If it isn't some sort of Asset Allocation
faux pas to put different asset mixes in the two kinds of accounts, then I'm probably good to go. I can get a fund with some bonds in it from my 457 and put the rest of the bonds in my Roth. It's at Scottrade and I haven't checked out what funds they have available but hopefully one of them is "all bonds, all the time" or maybe I can buy individual TIPs in that account. I had heard it makes a difference which assets go in a taxable account and which go in a tax deferred plan, but didn't know if important what goes into a tax deferred plan vs an after-tax account. (I don't have a taxable account except bank savings acc't and the occasional CD.)
Thanks.
There are more schools than just "all accounts are one asset allocation". I have found doing this to be a bigger headache than the benefit.
I might have posted that much earlier in this thread... but this thread is real old, so I forget what I have posted where...
In my case I have a 401k, rollover and Roth which are allocated the same (in general) and my wife has a 401k with identical allocation and a Roth which is similar:
95% stock, 5% bonds/cash
70% domestic equity, 25% foreign equity, 5% bonds*
40% large cap, 15% mid cap, 15% small cap, 15% foreign large, 10% foreign small.
Logic for each account: The 401ks at one point had close to 80% of the balance. With job changes and rollovers, in the last 11 years we have had:
4 401ks for me
3 401ks for wife
1 rollover for me (2 contributions)
1 rollover for wife (1 contribution)
Roth for each of us
I have had same job for nearly 12 years. Yet we keep getting bought off, sold, re-acquired then sold off and similar. Each of these transactions gives us the option:
a) cash out 401k
b) roll the 401k into the new 401k
c) roll the 401k into a rollover IRA
I have chosen c) twice
wife has done a) once, b) once and c) once.
With each new job or rollover, treating all accounts as one allocation would have required doing the detailed analysis you did each time (do xray before, do xray after, find a fund which fits the missing portion etc...).

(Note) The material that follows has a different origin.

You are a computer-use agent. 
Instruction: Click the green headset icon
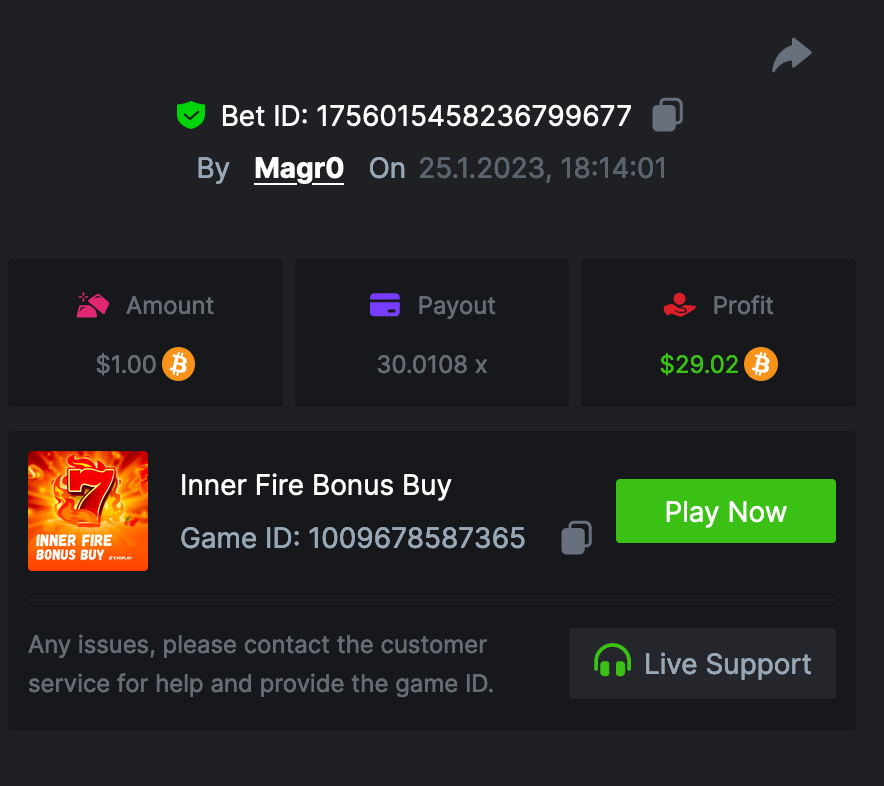click(x=612, y=663)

A more efficient use of time:
Allocate each account in full- I can guarantee all our accounts are close to 70% domestic and 25% foreign and 5% bonds/cash. In addition I can come close to 40% large cap and 30% mid/small.

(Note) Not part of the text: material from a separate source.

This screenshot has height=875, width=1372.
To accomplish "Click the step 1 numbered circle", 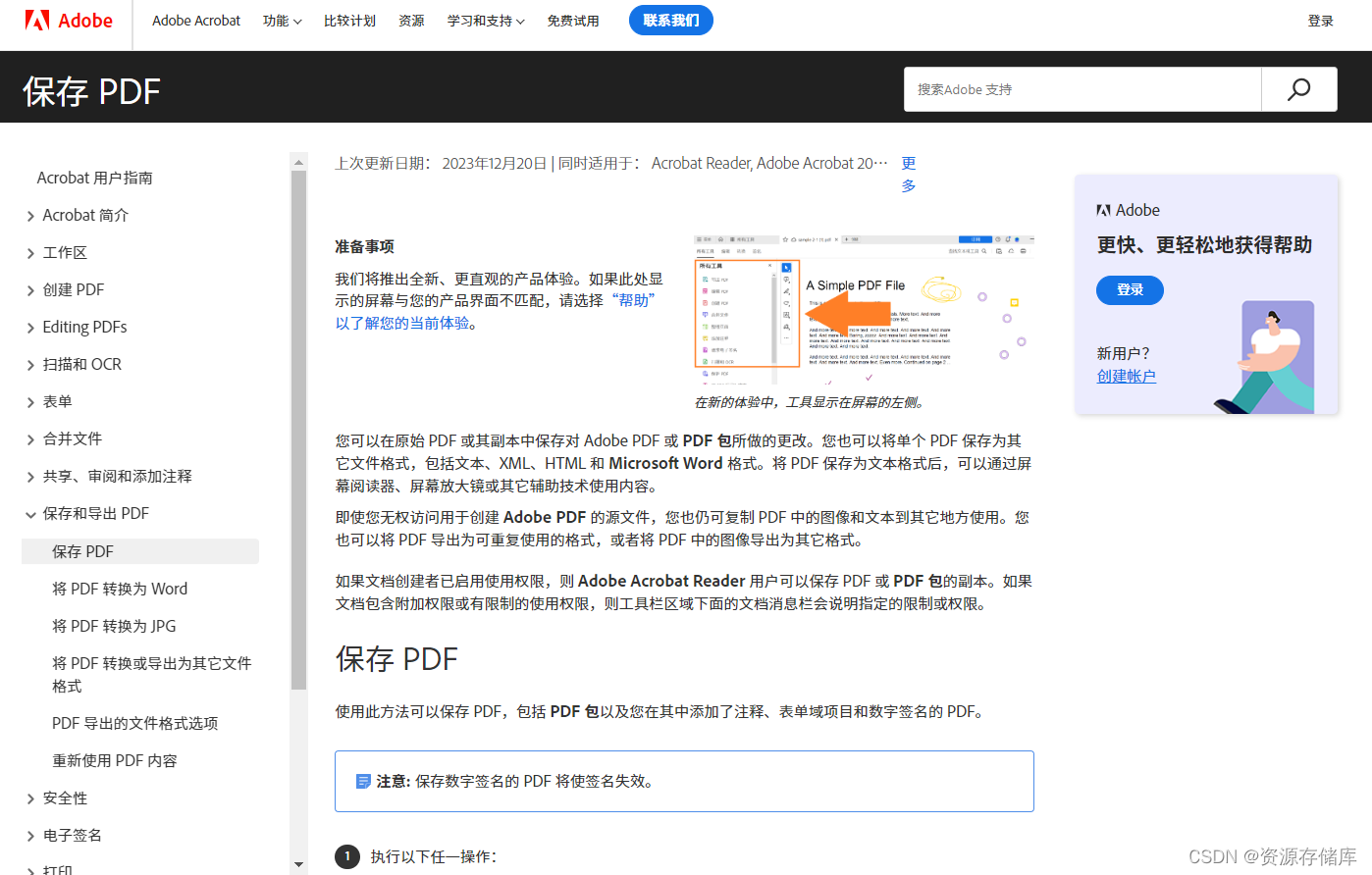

We do not put bonds in a Roth, so that is only exception to above allocation. Only bonds in 401ks and rollovers.
When the recent rollovers we completed I might habe spent 5 minutes on the allocation (I just put the % of the funds it needed to purchase and was done). This would not effect the other 5 accounts.
If you are missing a piece in one account (like 457 is missing fund X) find an equivalent. In wife's 401k there is not a good small cap fund, so she holds 30% mid cap. In my 401k there is no mid cap and I hold 30% small cap. The high level percentages fit into allocation. The percentages into small or percentages into mid will have low impact on return (will 15% mid and 15% small return better or worse than 30% mid or 30% small?). As long as the 30% is not allocated to large cap, foreign or bonds, not a problem.

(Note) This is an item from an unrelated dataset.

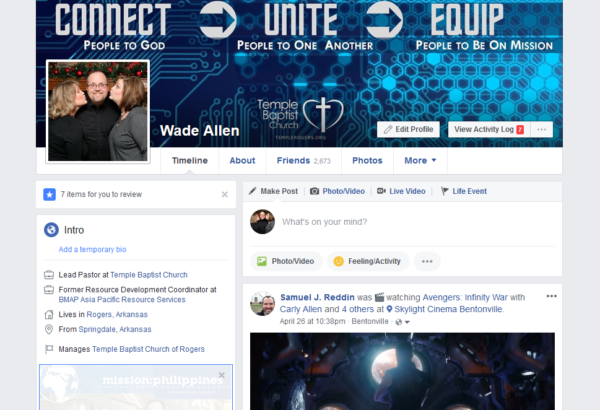Open the Temple Baptist Church workplace link
This screenshot has height=410, width=600.
coord(149,275)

In addition the Roths are the only place we found a foreign small cap fund- so the 401ks have 25% to foreign large cap. Again will 15% foreign large and 10% foreign small return better or worse than 25% foreign large? Because of currency risk, I doubt the differences will be significant.
Tough to see if your questions on AA were answered... I remember a similar discussion on a thread you started somewhere else here... so hopefully this post helped some- there is more than one way to do something right.